Figure 4. Selective targeting of the depression circuit with DBS in patients with TRD.
(A) Preoperative (pre-op) MRI demonstrating the intended anatomical location for the DBS electrode within the SCC white matter. The four individual contacts on the electrode (numbered 1–4) can be independently stimulated using a programmable implanted pulse generator. (B) Preoperative blood flow PET scan demonstrating baseline hyperactivity of the SCC in the TRD study group (n = 6) relative to healthy controls. (C) The postoperative (post-op) MRI with the electrodes in place within the SCC white matter. (D) Six-month blood flow change relative to preoperative baseline associated with chronic DBS of the optimal SCC contact in four DBS responders. Red indicates increased blood flow and blue indicates decreased blood flow. hth, hypothalamus; MCC, mid-cingulate cortex; sn, substantia nigra; vCd, ventral caudate (adapted with permission from Neuron [ref. 11]).
Figure 5. Circuit model of MDD.
Regions with known anatomical interconnections that show consistent changes across converging imaging experiments form the basis of this model. Regions are grouped into four main compartments, reflecting general behavioral dimensions of MDD and regional targets of various antidepressant treatments. Regions within a compartment all have strong anatomical connections to one another. Black arrows identify cross-compartment anatomical connections.
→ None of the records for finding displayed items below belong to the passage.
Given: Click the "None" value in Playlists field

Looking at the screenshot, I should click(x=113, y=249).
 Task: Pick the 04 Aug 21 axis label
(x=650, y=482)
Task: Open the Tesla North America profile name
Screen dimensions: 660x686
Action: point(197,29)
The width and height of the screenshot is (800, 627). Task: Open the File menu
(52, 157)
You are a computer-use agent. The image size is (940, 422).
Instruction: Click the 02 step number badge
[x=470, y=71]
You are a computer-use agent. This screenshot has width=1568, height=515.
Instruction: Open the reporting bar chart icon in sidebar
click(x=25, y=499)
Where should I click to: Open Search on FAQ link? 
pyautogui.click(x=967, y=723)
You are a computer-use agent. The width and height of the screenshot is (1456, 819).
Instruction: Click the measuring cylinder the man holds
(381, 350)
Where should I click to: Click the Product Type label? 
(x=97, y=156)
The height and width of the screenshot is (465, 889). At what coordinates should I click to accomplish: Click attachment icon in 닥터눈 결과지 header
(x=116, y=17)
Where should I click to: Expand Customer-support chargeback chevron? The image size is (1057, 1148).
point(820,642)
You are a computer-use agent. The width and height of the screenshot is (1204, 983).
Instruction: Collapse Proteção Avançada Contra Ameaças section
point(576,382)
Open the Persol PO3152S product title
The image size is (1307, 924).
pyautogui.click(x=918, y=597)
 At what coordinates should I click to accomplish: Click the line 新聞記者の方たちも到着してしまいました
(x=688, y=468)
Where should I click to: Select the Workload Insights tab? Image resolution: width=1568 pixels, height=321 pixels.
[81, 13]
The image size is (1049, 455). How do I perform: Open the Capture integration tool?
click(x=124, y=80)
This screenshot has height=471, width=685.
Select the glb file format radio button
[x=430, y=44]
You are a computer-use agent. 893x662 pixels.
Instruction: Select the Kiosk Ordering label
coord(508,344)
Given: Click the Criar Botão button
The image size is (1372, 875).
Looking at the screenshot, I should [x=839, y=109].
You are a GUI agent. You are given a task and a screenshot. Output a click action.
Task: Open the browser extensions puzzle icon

Solid colored arrows identify putative connections between compartments mediating a specific treatment: green indicates CBT; blue indicates pharmacotherapy; red indicates SCC DBS. a-ins, anterior insula; amg, amygdala; dm-Th, dorsomedial thalamus; dp-Hc, dorsal-posterior hippocampus; mb-vta, midbrain-ventral tegmental area; mF10/9, medial frontal cortex BA10 and BA9; mOF11, medial orbital frontal cortex BA11; Par40, parietal cortex BA40; PF46/9, prefrontal cortex BA46 and BA9; PM6, premotor cortex BA6; va-HC, ventral-anterior hippocampus; vst-cd, ventral striatum-caudate.